Iran Marine Fund
- Industry: Iran Marine Fund
- Founded: 2010; 16 years ago
- Headquarters: Tehran, Iran
- Key people: Mohammad-Saed Mahmoudi (CEO)
- Website: www.imf.ir

= Iran Marine Fund =

Iran Marine Fund (IMF) is a state-owned enterprise of the Ministry of Industry, Mine and Trade
of The Islamic Republic of Iran that works to convert the country's marine capacities into sustainable national interests.

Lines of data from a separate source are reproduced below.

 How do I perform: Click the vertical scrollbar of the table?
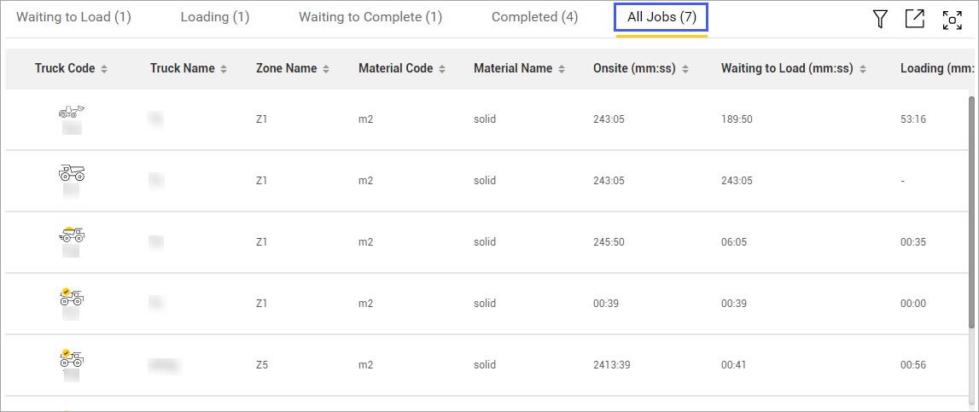point(971,213)
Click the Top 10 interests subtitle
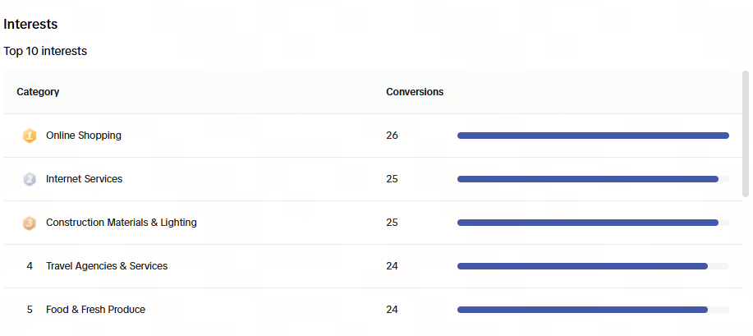This screenshot has height=336, width=753. point(45,51)
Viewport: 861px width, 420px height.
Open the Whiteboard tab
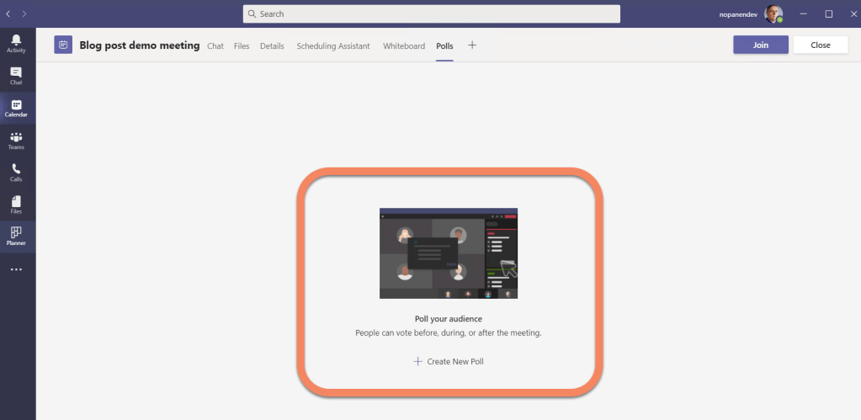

The fund was established to enable sustainable development in Iran's marine industry. It acts as an interface between the government and the private sector, while also providing developmental and strategic support. The Marine Industries Development Fund was established by Article 1 of the Marine Industries Development and Support Law, approved on 5 August 2008, by the Islamic Consultative Assembly. The Fund was approved by the Council of Ministers on 2 July 2010.

== Objectives ==
The Fund objectives are to achieve sustainable development in the marine industry: interpretation, regulation and implementation of support to the marine industries in areas such as construction, repair, supply chain development and service and facilitation in solving problems and resolving deterrent factors that may hinder development.

==Tasks==
The Fund undertakes:
- Planning
- Financial support
- Preferential tariff subsidizing domestic manufacturers that have won international tenders while maximizing use of native technical, engineering, production, industrial and executive forces
- Support for domestic shipbuilders directly and by assisting applicants who purchase locally-built vessels
- Subsidies for domestic manufacturers by covering part of unforeseen cost increases for materials and equipment for ship/marine construction
- Subsidies to compensate for delays as a result of using ships from domestic manufacturers;
- Subsidies equivalent to applicant income tax paid by domestic standards-compliant vessel owners
- Subsidies equivalent to applicant income tax for ship repair in domestic yards for Iran-flagged ships

== Fund mission ==

Facilitate the achievement of sustainable marine development through providing credit, technical and software assistance, investment and developmental research.

== Policies ==

- Support ship construction/repair and marine industries
- Secure supply chain
- Reduce investment risks
- Support coastal development and water accessibility
- Expand transit and re-export
- International partnerships
- Develop exports
- Encourage standards compliance
- Develop marine insurance
- Participate in offshore industries.
- Support private and public sector needs

== Article 1 of Marine Industries Development and Support Law ==
The government was permitted to establish the Marine Industries Development Fund (hereinafter referred to as "Fund") with initial capital of four hundred billion rials (Rls.400,000,000,000), in order to study, define, regulate and enforce support of the Marine Industries (manufacturing, production, repair and maintenance of various types of surface, surface effect and submersible vessels and offshore industry), and solve the problems and deterrents factors in compliance with environmental considerations, as stated in the statute.